SolilokuiVeritas

Kemana Arah Reformasi Birokrasi Kita?

Struktur pemerintahan ‘gemuk’—48 pos kementerian dan 56 wakil menteri—yang dimiliki Indonesia saat ini, tampak jauh dari semangat reformasi birokrasi yang efisien. Jumlah menteri di era Presiden Prabowo sebanding dengan Nigeria (46 menteri) dan lebih besar dari China (26 menteri) serta AS (15 menteri). Struktur yang berkembang ini menjadi antitesis dari esensi reformasi birokrasi.

Oleh : Yuddy Chrisnandi *

JERNIH– Pada 14 Mei 1998, Letjen TNI Susilo Bambang Yudhoyono, yang saat itu menjabat sebagai Kepala Staf Sosial Politik ABRI, memimpin pertemuan para petinggi militer dan tokoh sipil reformasi di Mabes ABRI-Cilangkap. Namun, tekanan kuat dari rakyat untuk segera melakukan reformasi menyeluruh tidak terbendung. Komitmen militer untuk melakukan reformasi internal, mengubah peran TNI, dan berbagi peran politik dengan masyarakat sipil, tidak cukup untuk menghentikan gelombang gerakan mahasiswa yang didukung luas oleh rakyat dalam upaya menumbangkan Orde Baru.

Tanggal 21 Mei 1998 menjadi penanda runtuhnya kekuasaan Presiden Soeharto setelah 32 tahun berkuasa, membuka jalan bagi era reformasi di bawah Presiden Habibie (1998-1999). Kepemimpinan pasca-Soeharto ini diteruskan oleh Abdurrahman Wahid (1999-2001), Megawati (2001-2004), Susilo Bambang Yudhoyono (2004-2014), Joko Widodo (2014-2024), dan kini Presiden Prabowo Subianto (2024-2029). Reformasi menjadi antitesis Orde Baru, yang terjebak dalam lima masalah besar: krisis demokrasi, ketidakpastian hukum, maraknya KKN, dominasi dwifungsi ABRI, dan keterpurukan ekonomi.

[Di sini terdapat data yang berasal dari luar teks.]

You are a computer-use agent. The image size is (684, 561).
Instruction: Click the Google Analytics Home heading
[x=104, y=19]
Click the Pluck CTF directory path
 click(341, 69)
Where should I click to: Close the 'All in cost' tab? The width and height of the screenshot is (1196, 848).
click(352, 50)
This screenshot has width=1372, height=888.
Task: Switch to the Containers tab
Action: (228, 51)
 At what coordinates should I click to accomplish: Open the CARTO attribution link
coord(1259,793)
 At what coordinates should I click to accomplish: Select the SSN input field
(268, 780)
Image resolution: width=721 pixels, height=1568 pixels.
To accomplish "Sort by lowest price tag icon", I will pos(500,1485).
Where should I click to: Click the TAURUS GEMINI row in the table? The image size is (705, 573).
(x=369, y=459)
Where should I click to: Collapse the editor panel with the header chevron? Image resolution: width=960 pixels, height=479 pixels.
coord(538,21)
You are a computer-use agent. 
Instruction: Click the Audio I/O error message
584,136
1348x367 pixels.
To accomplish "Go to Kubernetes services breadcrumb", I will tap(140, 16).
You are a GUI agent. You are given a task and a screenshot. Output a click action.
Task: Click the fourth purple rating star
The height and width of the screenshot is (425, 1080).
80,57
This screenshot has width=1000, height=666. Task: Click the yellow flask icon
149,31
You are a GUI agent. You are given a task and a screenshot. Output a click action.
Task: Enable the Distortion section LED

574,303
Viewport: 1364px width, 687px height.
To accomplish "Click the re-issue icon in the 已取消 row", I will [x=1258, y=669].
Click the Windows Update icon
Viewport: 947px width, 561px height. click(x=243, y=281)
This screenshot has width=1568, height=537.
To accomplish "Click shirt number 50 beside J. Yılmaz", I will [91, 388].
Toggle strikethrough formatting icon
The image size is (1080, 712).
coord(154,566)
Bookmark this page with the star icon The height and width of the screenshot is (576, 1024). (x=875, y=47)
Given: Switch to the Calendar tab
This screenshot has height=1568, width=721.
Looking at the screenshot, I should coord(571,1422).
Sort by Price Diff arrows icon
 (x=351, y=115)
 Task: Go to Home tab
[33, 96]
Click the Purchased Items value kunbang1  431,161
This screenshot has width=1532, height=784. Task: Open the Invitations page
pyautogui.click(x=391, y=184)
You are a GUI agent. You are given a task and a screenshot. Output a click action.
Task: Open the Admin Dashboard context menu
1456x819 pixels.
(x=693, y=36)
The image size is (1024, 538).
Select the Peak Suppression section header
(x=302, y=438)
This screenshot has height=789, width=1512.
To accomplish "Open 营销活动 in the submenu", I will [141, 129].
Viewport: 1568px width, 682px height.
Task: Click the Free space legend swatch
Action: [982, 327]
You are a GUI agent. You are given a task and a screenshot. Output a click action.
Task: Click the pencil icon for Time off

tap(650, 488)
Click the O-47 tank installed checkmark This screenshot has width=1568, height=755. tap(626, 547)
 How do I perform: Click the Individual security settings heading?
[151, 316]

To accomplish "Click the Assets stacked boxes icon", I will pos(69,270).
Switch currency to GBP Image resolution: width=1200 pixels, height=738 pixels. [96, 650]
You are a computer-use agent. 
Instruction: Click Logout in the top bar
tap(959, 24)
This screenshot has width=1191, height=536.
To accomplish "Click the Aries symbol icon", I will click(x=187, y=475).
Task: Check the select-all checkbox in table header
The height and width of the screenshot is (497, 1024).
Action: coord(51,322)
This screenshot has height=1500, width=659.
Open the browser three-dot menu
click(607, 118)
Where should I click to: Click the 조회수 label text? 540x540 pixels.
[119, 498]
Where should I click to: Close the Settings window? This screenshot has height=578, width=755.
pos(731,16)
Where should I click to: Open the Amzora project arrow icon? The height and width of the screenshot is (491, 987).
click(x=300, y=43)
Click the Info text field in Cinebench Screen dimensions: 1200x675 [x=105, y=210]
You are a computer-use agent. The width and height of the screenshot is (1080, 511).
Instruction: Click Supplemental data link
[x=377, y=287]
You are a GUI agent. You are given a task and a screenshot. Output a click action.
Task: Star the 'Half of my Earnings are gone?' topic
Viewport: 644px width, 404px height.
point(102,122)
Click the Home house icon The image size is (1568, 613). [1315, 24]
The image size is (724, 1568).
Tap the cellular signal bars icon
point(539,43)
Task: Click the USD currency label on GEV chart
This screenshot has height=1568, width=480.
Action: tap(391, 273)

Dalam seperempat abad lebih reformasi, tujuan perubahan yang diimpikan masih jauh dari pencapaian. Makna reformasi, sebagaimana yang tercermin dalam berbagai bacaan, adalah perubahan menyeluruh (bukan setengah hati) untuk membangun tatanan negara yang lebih demokratis, transparan, dan berorientasi pada kebutuhan rakyat.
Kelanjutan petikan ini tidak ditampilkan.